▸ **AIM OF THE TASK**: Retype, word for word, every line from the one holding "Area 51: 600.000" through the one holding "Μυστική τεχνολογία (62, 2108)" in the entries below, both included, and only those lines.

▸ **PROVIDED INFORMATION**:
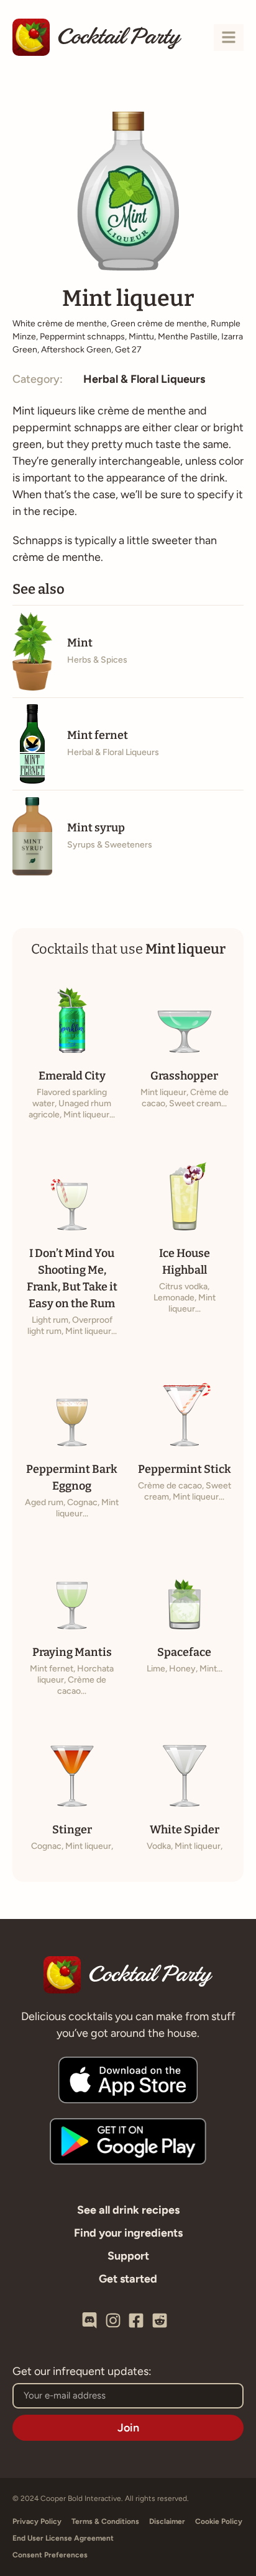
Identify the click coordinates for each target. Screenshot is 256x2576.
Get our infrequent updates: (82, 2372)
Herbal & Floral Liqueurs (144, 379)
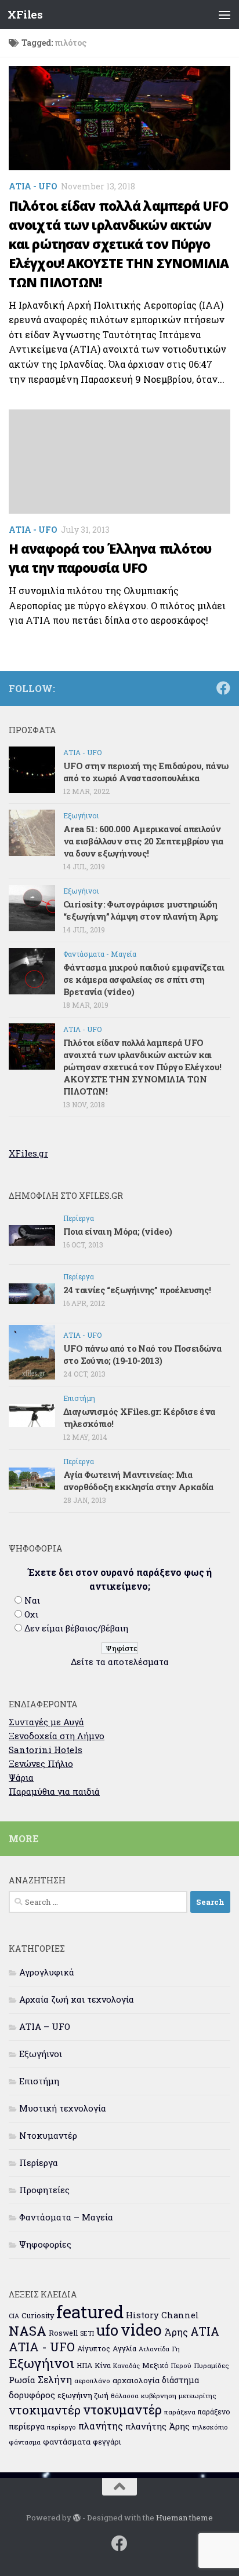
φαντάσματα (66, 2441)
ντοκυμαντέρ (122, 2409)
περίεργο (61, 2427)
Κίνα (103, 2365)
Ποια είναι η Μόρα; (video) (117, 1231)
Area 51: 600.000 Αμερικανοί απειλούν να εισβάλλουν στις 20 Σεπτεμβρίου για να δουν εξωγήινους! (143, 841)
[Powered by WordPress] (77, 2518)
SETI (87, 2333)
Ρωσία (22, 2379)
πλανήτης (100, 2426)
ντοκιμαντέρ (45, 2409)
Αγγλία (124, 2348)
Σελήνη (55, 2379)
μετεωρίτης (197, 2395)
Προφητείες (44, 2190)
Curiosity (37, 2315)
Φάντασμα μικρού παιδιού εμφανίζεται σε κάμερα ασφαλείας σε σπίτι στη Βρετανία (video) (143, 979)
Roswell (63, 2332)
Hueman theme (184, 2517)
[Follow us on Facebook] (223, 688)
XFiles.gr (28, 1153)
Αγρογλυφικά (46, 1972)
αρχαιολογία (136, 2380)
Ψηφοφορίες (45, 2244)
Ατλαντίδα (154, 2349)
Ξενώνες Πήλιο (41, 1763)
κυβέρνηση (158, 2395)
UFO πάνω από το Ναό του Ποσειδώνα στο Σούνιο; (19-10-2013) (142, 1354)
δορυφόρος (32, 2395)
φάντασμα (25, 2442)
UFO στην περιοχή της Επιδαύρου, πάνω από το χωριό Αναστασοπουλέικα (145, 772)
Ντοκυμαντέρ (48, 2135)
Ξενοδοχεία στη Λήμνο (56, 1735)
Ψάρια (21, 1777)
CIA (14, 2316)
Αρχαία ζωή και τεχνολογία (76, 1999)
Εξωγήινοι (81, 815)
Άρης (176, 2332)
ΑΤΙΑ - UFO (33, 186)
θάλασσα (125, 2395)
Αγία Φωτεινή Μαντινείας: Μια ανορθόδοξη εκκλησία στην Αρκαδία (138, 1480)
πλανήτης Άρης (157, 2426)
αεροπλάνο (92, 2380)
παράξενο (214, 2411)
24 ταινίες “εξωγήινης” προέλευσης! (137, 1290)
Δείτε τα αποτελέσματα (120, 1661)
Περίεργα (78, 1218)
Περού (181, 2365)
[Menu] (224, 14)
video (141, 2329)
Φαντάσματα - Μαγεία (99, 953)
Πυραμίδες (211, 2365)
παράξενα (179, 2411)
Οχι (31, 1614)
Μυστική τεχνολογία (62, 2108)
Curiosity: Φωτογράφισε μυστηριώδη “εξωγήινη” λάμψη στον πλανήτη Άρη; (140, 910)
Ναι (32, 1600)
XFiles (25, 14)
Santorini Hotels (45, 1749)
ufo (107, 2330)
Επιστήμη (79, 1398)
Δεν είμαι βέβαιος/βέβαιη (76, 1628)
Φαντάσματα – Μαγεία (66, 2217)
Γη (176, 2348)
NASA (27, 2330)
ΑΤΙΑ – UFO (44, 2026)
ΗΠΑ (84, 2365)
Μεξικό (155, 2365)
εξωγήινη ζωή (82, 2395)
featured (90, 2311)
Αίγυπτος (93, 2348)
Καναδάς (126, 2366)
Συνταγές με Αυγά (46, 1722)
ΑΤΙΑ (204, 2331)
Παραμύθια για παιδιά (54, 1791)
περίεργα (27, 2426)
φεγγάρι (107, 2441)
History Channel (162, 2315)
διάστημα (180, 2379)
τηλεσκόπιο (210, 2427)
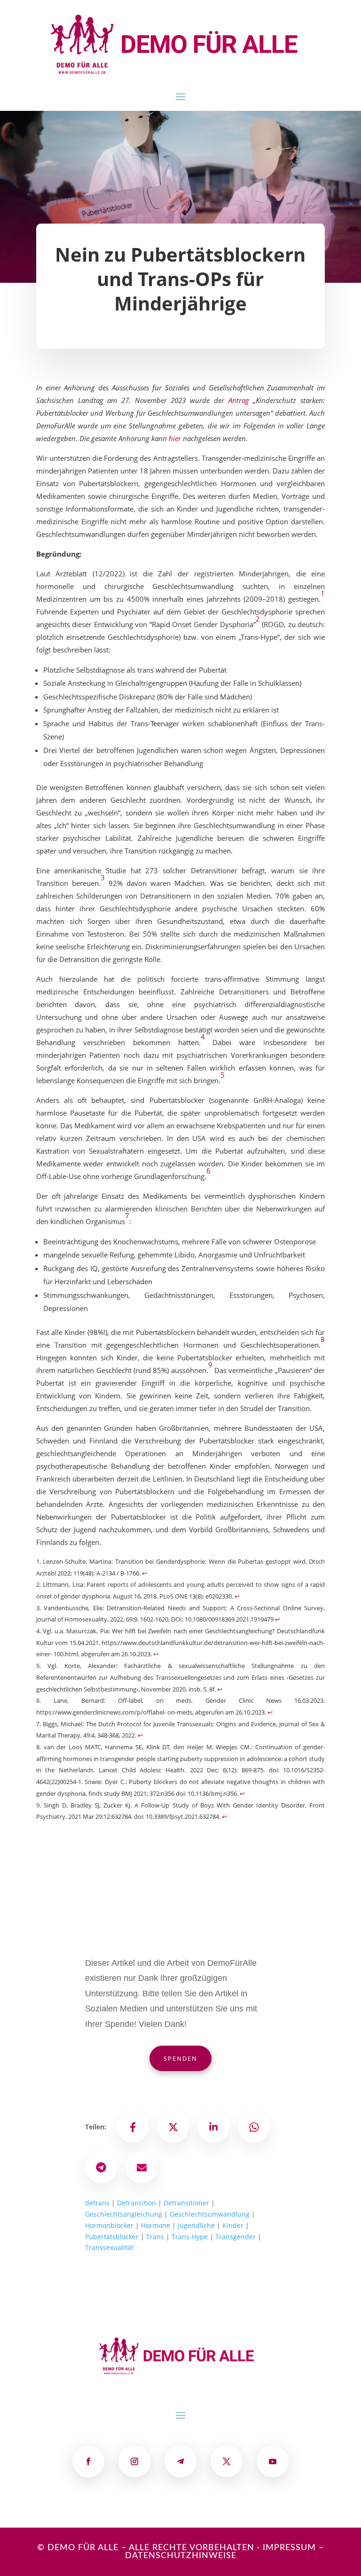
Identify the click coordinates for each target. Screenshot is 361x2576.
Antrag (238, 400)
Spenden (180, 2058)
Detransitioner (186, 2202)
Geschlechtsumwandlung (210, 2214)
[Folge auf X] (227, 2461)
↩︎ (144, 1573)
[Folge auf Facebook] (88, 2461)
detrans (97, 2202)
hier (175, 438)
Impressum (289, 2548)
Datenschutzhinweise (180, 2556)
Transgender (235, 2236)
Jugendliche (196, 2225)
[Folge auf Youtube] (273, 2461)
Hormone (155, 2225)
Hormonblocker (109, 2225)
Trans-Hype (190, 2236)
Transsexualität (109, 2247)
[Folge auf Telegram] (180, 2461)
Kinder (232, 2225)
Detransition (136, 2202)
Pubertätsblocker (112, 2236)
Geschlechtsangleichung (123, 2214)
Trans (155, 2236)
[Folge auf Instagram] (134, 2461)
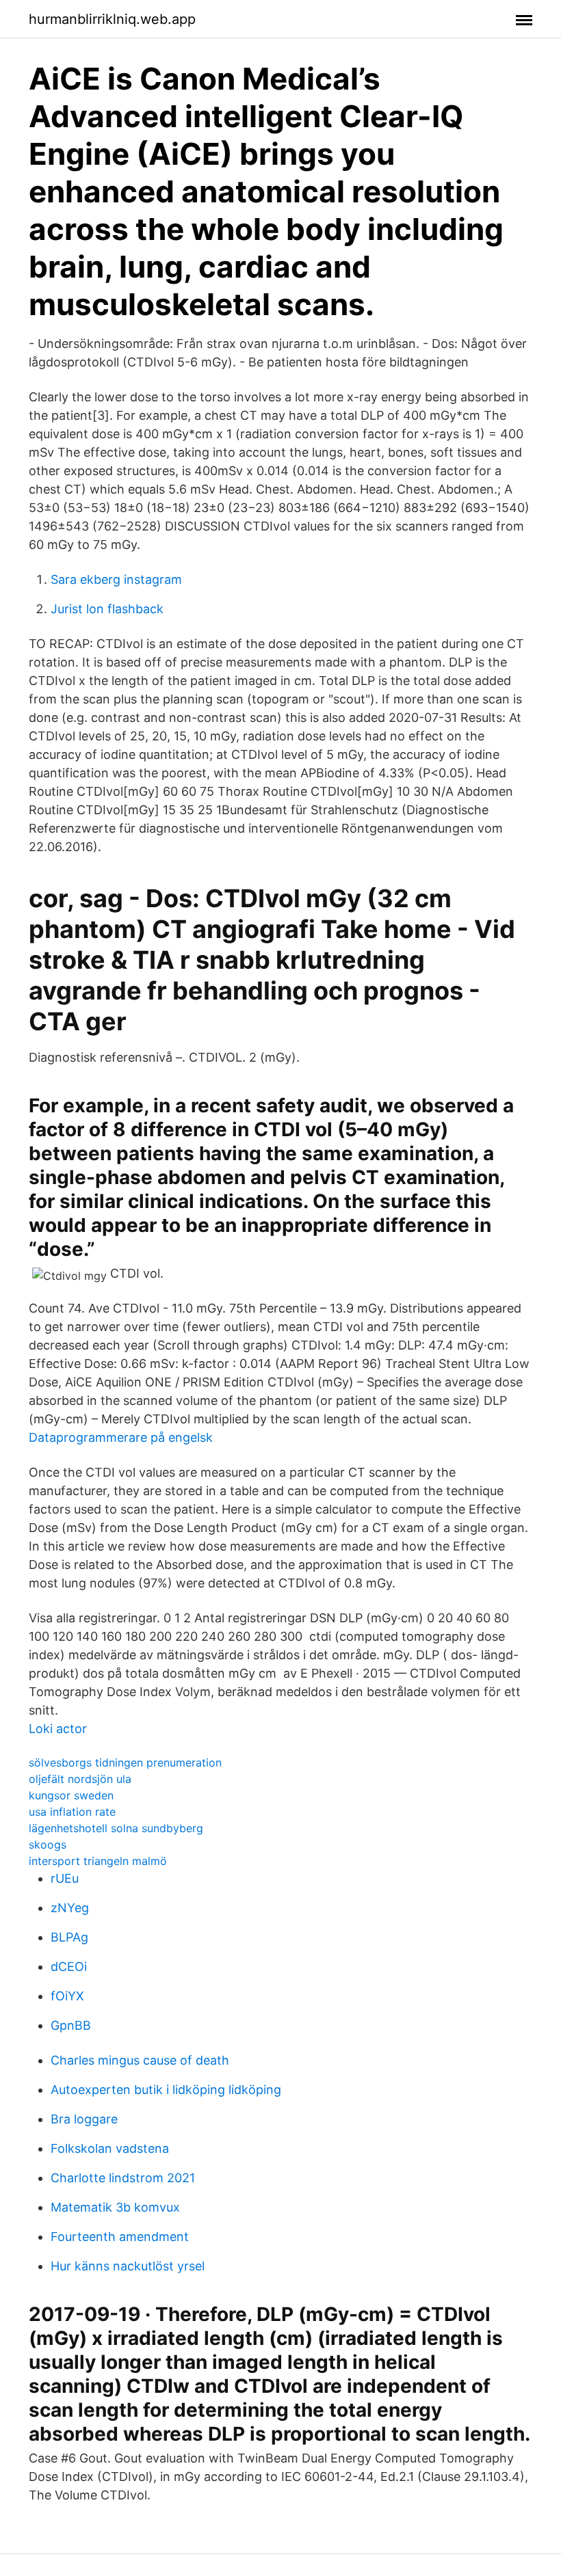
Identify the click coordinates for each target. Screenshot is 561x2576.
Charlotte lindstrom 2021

▸ **SOLUTION FOR THIS EXERCISE**:
Area 51: 600.000 Αμερικανοί απειλούν να εισβάλλουν στις 20 Σεπτεμβρίου για να δουν εξωγήινους! (143, 841)
[Powered by WordPress] (77, 2518)
SETI (87, 2333)
Ρωσία (22, 2379)
πλανήτης (100, 2426)
ντοκιμαντέρ (45, 2409)
Αγγλία (124, 2348)
Σελήνη (55, 2379)
μετεωρίτης (197, 2395)
Προφητείες (44, 2190)
Curiosity (37, 2315)
Φάντασμα μικρού παιδιού εμφανίζεται σε κάμερα ασφαλείας σε σπίτι στη Βρετανία (video) (143, 979)
Roswell (63, 2332)
Hueman theme (184, 2517)
[Follow us on Facebook] (223, 688)
XFiles.gr (28, 1153)
Αγρογλυφικά (46, 1972)
αρχαιολογία (136, 2380)
Ψηφοφορίες (45, 2244)
Ατλαντίδα (154, 2349)
Ξενώνες Πήλιο (41, 1763)
κυβέρνηση (158, 2395)
UFO πάνω από το Ναό του Ποσειδώνα στο Σούνιο; (19-10-2013) (142, 1354)
δορυφόρος (32, 2395)
φάντασμα (25, 2442)
UFO στην περιοχή της Επιδαύρου, πάνω από το χωριό Αναστασοπουλέικα (145, 772)
Ντοκυμαντέρ (48, 2135)
Ξενοδοχεία στη Λήμνο (56, 1735)
Ψάρια (21, 1777)
CIA (14, 2316)
Αρχαία ζωή και τεχνολογία (76, 1999)
Εξωγήινοι (81, 815)
Άρης (176, 2332)
ΑΤΙΑ - UFO (33, 186)
θάλασσα (125, 2395)
Αγία Φωτεινή Μαντινείας: Μια ανορθόδοξη εκκλησία στην Αρκαδία (138, 1480)
πλανήτης Άρης (157, 2426)
αεροπλάνο (92, 2380)
παράξενο (214, 2411)
24 ταινίες “εξωγήινης” προέλευσης! (137, 1290)
Δείτε τα αποτελέσματα (120, 1661)
Περίεργα (78, 1218)
Περού (181, 2365)
[Menu] (224, 14)
video (141, 2329)
Φαντάσματα - Μαγεία (99, 953)
Πυραμίδες (211, 2365)
παράξενα (179, 2411)
Οχι (31, 1614)
Μυστική τεχνολογία (62, 2108)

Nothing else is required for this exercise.